He inherited “six or seven” fulltime staff and a brand tarnished by years of neglect. But he saw a diamond in the rough.
Kestelman lived through the late 1980s and 90s in Melbourne, the NBL’s “golden era” as it’s so often called. He knew it could be great, it just needed a bit of TLC, and a lot of cash.
He had the latter in spades, and his initial outlay has been matched by a few more million since. But he didn’t just splash cash, Kestelman got his hands dirty right from the start to realise his bold vision.
“From the time I took over, the first 6-9 months, it would probably have been 80 per cent of my time. It was something that needed to be built from scratch,” said Kestelman who has business interests ranging from property development to technology and media companies.
“You always think you are going to put in less than you end up doing.
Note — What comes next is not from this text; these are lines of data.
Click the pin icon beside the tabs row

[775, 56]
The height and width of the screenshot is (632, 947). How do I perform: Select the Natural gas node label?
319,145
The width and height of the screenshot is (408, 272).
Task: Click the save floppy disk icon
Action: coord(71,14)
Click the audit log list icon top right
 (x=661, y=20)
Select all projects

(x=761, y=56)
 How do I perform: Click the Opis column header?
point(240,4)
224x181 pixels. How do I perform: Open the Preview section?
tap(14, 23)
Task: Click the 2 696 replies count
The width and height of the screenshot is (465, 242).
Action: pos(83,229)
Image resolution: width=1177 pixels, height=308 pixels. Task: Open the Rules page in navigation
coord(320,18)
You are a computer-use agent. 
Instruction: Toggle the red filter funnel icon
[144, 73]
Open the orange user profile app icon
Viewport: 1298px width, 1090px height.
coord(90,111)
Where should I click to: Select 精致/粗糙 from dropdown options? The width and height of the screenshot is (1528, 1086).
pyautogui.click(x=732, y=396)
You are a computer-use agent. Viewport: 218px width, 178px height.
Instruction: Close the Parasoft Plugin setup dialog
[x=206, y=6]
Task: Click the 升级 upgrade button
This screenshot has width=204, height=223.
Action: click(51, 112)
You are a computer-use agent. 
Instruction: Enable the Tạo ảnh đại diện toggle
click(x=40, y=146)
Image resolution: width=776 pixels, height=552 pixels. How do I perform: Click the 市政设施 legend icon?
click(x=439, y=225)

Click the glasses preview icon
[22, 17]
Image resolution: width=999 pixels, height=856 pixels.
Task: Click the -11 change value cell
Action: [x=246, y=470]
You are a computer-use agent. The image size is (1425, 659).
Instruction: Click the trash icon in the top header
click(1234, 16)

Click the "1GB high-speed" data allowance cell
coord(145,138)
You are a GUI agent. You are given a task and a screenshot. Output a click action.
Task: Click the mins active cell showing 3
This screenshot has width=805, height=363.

But I went in with a completely committed mindset that I would invest whatever it takes to turn it in to the product it deserves to be.”
When he joined Kestelman in the rebuild of the NBL, Jeremy Loeliger shared that vision of what the league should be.
The former lawyer became the general manager of the NBL, now CEO, inspired by Kestelman and his own love for basketball, albeit for the game as he remembered it and not what it had become.
Loeliger had stopped following a competition which had faded from the memory of so many who thrilled in the exploits of that Andrew Gaze inspired golden era.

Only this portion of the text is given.